▸ **What to do**
In the records below, copy the lines exactly, starting at the line that contains "How do I perform: Click" and ending at the line that contains "click(x=183, y=383)". Leave the pictures out of your answer.

[Item-finding records]
────────────────────

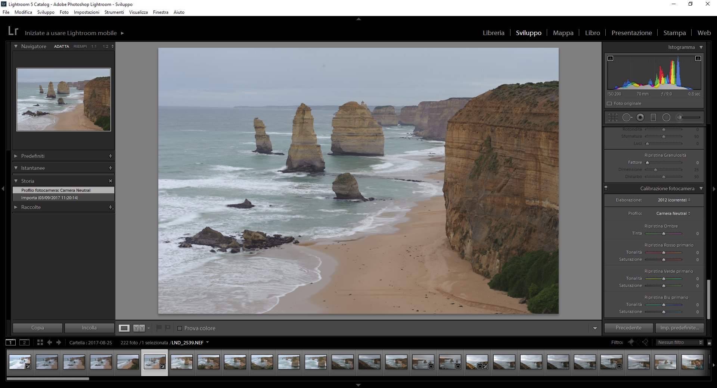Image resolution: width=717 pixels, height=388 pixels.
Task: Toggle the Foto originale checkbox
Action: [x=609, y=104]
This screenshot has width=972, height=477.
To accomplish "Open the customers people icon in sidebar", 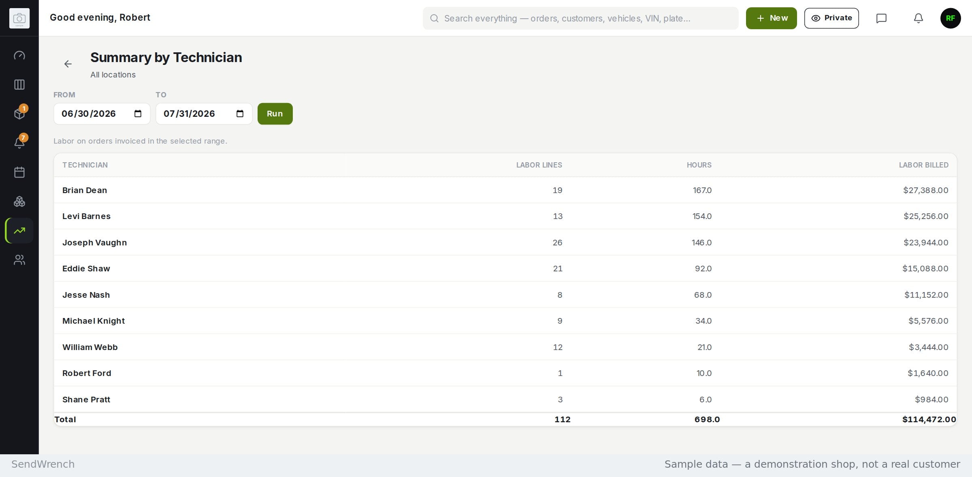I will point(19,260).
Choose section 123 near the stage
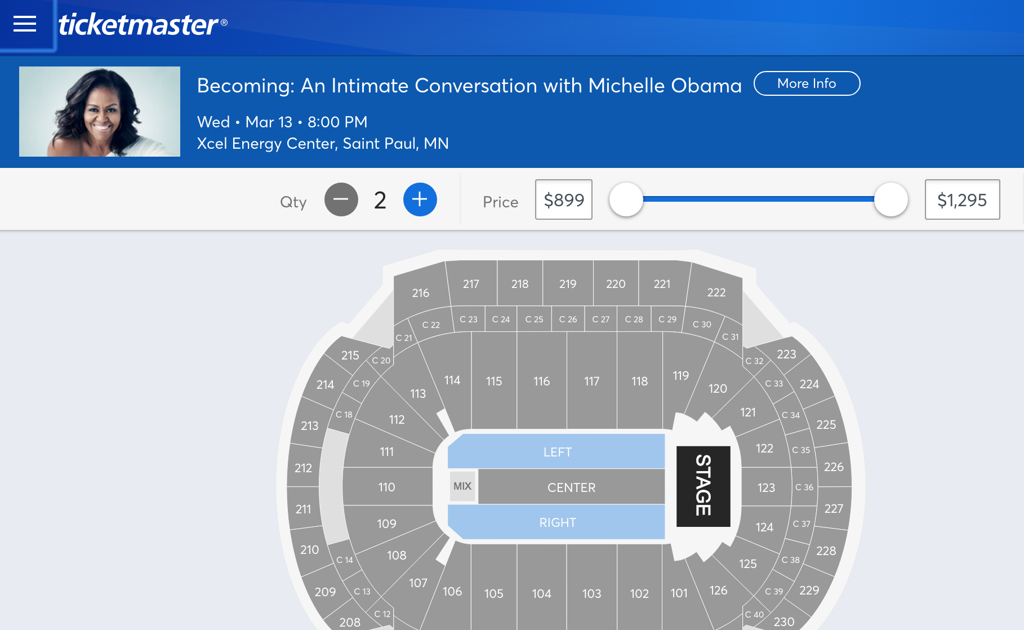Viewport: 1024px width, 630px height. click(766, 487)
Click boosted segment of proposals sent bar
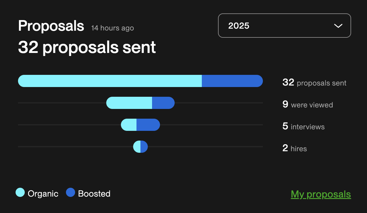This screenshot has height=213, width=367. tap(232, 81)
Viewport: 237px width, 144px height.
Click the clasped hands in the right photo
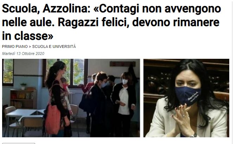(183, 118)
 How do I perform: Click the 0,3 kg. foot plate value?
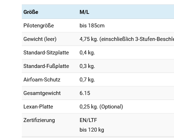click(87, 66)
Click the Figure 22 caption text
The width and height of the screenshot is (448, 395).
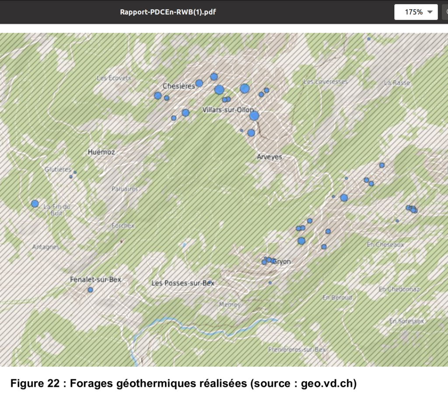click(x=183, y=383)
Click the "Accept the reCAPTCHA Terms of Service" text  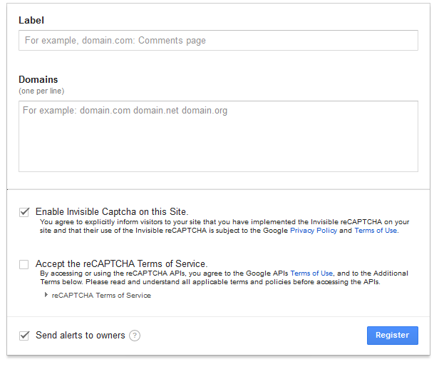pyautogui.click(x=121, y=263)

────────────────────

▸ **Answer in full**
 How do I perform: Click the 0,3 kg. foot plate value?
click(87, 66)
Click the Figure 22 caption text
The width and height of the screenshot is (448, 395).
click(x=183, y=383)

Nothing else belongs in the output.